Aim of the exercise: The data below must be copied in full and without any change.

Excerpted records:

########################################

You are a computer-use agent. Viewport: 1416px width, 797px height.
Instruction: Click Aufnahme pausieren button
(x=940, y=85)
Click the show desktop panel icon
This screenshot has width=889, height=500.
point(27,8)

########################################

Result for this task:
You are a computer-use agent. Viewport: 1416px width, 797px height.
Instruction: Click Aufnahme pausieren button
(x=940, y=85)
Click the show desktop panel icon
This screenshot has width=889, height=500.
point(27,8)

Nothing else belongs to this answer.